Google Play To Get Apple-Like Privacy Labels
The Google Play Store for Android is also getting a huge overhaul on the privacy front. The search giant said it plans to include a new safety section for app listings that highlights the type of data is collected and stored — such as approximate or precise location, contacts, personal information, photos and videos, and audio files — and how the data is used, whether be it for providing app functionality, personalization, or advertising.
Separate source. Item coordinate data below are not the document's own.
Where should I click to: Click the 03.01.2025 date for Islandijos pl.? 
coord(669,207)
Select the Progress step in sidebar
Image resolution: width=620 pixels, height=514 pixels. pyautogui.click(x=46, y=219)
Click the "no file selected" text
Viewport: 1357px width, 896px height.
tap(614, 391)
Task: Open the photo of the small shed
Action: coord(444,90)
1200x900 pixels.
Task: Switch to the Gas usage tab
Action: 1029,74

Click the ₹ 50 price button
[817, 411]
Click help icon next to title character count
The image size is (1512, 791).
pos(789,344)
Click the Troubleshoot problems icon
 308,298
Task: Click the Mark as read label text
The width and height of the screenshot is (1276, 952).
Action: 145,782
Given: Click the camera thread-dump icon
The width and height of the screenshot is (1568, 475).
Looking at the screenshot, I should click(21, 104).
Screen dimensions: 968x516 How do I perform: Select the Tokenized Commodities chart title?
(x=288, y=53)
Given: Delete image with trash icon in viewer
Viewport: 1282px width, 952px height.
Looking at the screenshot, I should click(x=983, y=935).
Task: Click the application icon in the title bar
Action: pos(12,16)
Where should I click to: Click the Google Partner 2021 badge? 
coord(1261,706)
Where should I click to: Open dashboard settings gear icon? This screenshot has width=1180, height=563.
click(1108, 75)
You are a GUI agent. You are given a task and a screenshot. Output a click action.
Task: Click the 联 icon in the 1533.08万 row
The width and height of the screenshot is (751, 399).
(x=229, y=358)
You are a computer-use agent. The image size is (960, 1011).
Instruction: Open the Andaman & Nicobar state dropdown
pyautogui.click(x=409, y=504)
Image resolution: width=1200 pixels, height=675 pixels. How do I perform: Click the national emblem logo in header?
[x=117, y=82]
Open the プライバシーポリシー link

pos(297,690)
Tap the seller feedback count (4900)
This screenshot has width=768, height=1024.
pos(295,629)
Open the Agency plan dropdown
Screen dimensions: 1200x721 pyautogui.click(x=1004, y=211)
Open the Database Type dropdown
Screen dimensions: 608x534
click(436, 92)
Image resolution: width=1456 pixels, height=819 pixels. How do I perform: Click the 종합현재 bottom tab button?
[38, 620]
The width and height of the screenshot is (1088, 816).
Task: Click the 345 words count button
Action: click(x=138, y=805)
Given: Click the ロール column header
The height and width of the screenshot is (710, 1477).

The transparency measures into how apps use data echo a similar push by Apple, which rolled out privacy labels in the App Store in December 2020 with an aim to condense an app’s data collection practices in an easy-to-understand and user-friendly format.
Interestingly, the enforcement goes beyond the privacy-oriented nutrition information attached to each app entry, for the changes will also require app developers, including Google, to provide information about whether their apps adhere to security practices, like data encryption, comply with Google’s policies around apps and games aimed at children, and explain why a specific piece of data is being collected, or if users have a choice in opting out of data sharing.
Another key difference is that the section will also highlight whether an independent third-party has verified the app’s privacy labels and whether users can request that their data be deleted should they decide to uninstall the app.
The third-party verification appears to be a move to counter criticism like that faced by Apple for failing to vet apps that provided “misleading or flat-out inaccurate” labels. The changes are expected to go into effect in the second fiscal quarter of 2022.
Google Debuts Cosign for Verifying Container Images
Earlier this March, Google, Linux Foundation, and Red Hat released a tool called Sigstore to secure software supply chains by allowing developers to sign their code and for users to verify them to prevent software supply-chain attacks like dependency confusion.
Now, the company is expanding on that effort with Cosign, a new command-line tool that aims to simplify signing and verifying container images, and as a consequence, prevent users from falling prey to typosquatting attacks or “receive a malicious image if the distroless build process was compromised.”
Google Chrome Gets Hardware-Enforced Exploit Protection
That’s not all. Google on Tuesday revealed that Chrome 90 for Windows, which was released on April 13, 2021, comes equipped with a new Windows 10 security feature called “Hardware-enforced Stack Protection” to safeguard the memory stack from arbitrary code execution attacks.
“Enabling Hardware-enforced Stack Protection will layer with existing and future measures to make exploitation more difficult and so more expensive for an attacker,” Alex Gough of Chrome Platform Security Team said.